Myers: In addition to the case decisions, there have been a number of legislative proposals to amend the law. The principal proposal is Senate Bill 444, which was introduced by State Senate Majority Leader Dominic Pileggi. That bill proposes comprehensive revisions to the law. A hearing was recently held on this bill, and it is currently in committee. That bill, and a number of others, also deals with the issue of whether colleges and universities in Pennsylvania that receive state funding should be subject to the Right-to-Know Law. There has been a significant push, in the wake of the Jerry Sandusky scandal, to make colleges and universities like Penn State subject to the Right-to-Know Law. However, it is difficult to say if, when, and in what form these various proposals to change the law will be enacted.
Editor: At the beginning of our discussion, you mentioned you practice in the area of political law. Are any other aspects of that practice similar to the Right-to-Know Law?
####
REQUESTS:
1. Repeat the Right-to-Know Law interview word for word between "Myers: In addition" and "will be enacted.", inclusive.
2. Write the next part of the Right-to-Know Law interview, picking up right after its final line.
The records aren't needed for anything here.

Pointing records for screenshots and pages
####
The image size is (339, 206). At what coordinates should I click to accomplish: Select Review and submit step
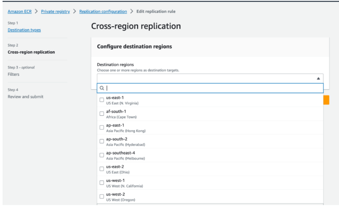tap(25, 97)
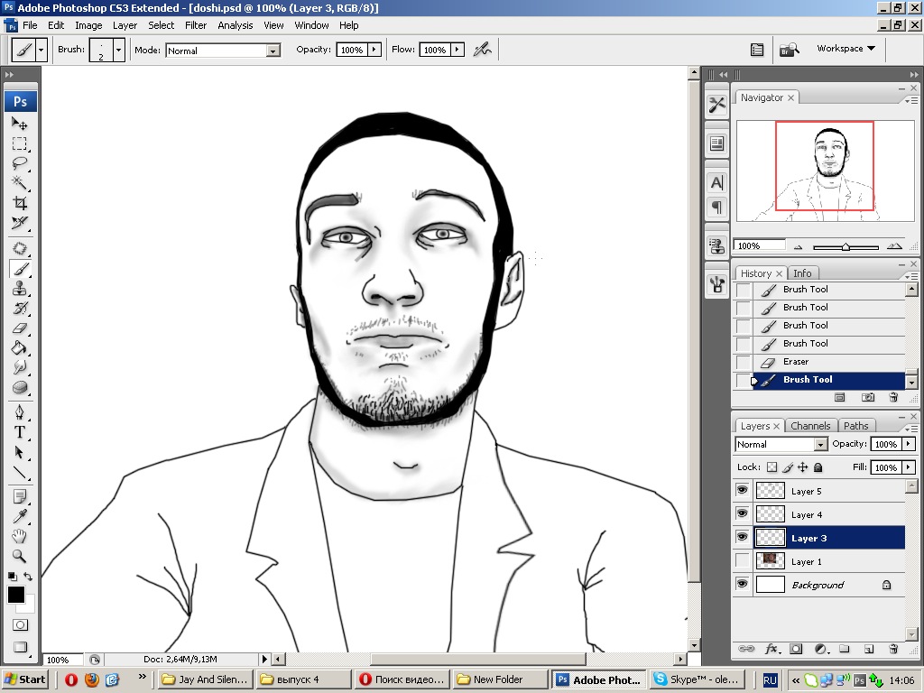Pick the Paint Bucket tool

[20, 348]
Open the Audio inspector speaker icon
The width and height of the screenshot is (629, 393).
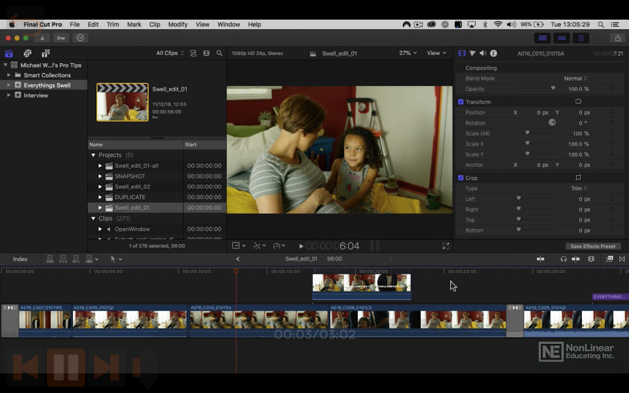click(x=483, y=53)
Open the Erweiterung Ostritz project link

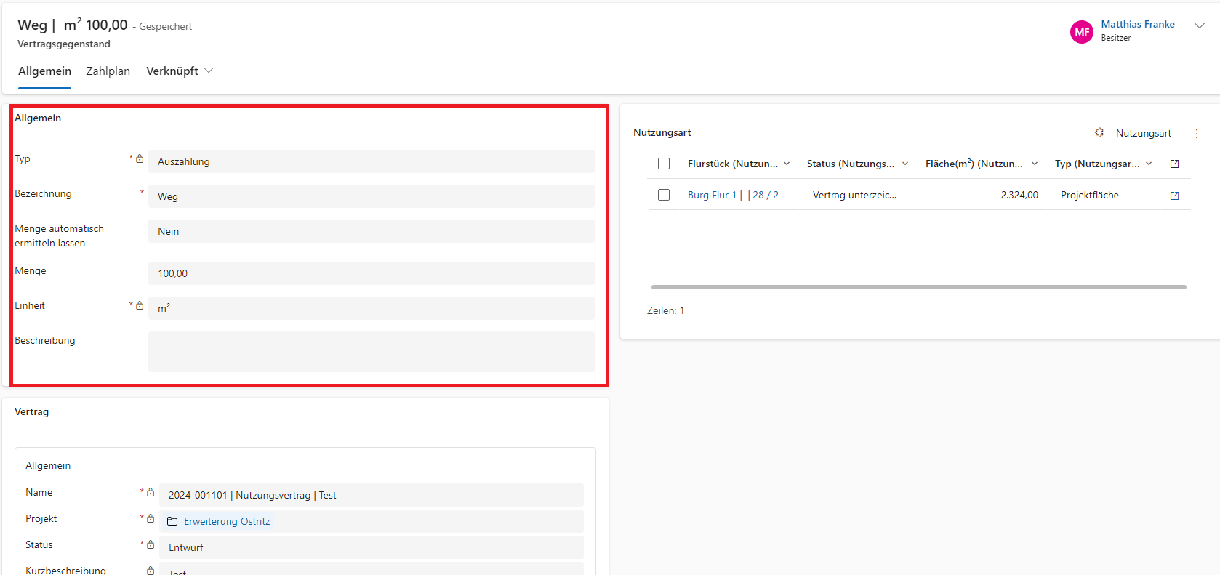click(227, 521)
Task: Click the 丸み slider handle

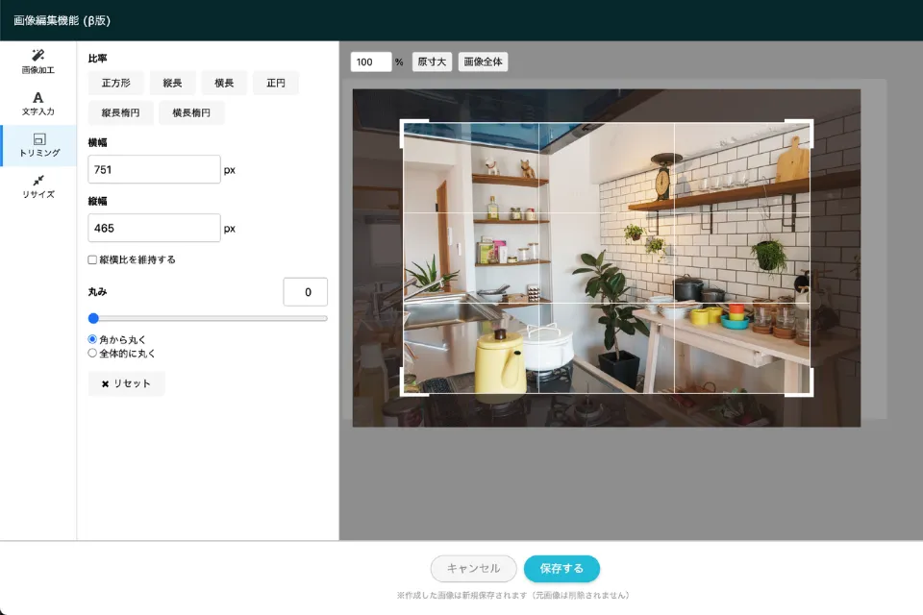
####
ANSWERS TO THE PROBLEMS:
1.
Myers: In addition to the case decisions, there have been a number of legislative proposals to amend the law. The principal proposal is Senate Bill 444, which was introduced by State Senate Majority Leader Dominic Pileggi. That bill proposes comprehensive revisions to the law. A hearing was recently held on this bill, and it is currently in committee. That bill, and a number of others, also deals with the issue of whether colleges and universities in Pennsylvania that receive state funding should be subject to the Right-to-Know Law. There has been a significant push, in the wake of the Jerry Sandusky scandal, to make colleges and universities like Penn State subject to the Right-to-Know Law. However, it is difficult to say if, when, and in what form these various proposals to change the law will be enacted.

2.
Myers: Yes. I also handle matters pertaining to the Pennsylvania Sunshine Act, a close cousin to the Right-to-Know Law. The Sunshine Act generally requires that governmental bodies in Pennsylvania conduct many proceedings in a public fashion. Most of the law’s provisions are fairly straightforward and the law has been well settled. However, one issue that continues to pose a challenge is what constitutes deliberative activity that must take place in public. Recently, the Supreme Court of Pennsylvania agreed to hear a case, Smith v. Richmond Township, that deals with this question of deliberations. In that case, a quorum of a township board of supervisors met in private with two litigation adversaries in order to decide if the township would sign off on a settlement that affected the township. The question to be resolved is whether that meeting was supposed to happen publicly. Hopefully, in deciding that case, the Supreme Court will deliver some clarity as to what needs to happen in public and what can happen in an executive session under the Sunshine Act.
Editor: Do you see a general trend in this country in favor of passing more open records or sunshine laws that favor disclosure?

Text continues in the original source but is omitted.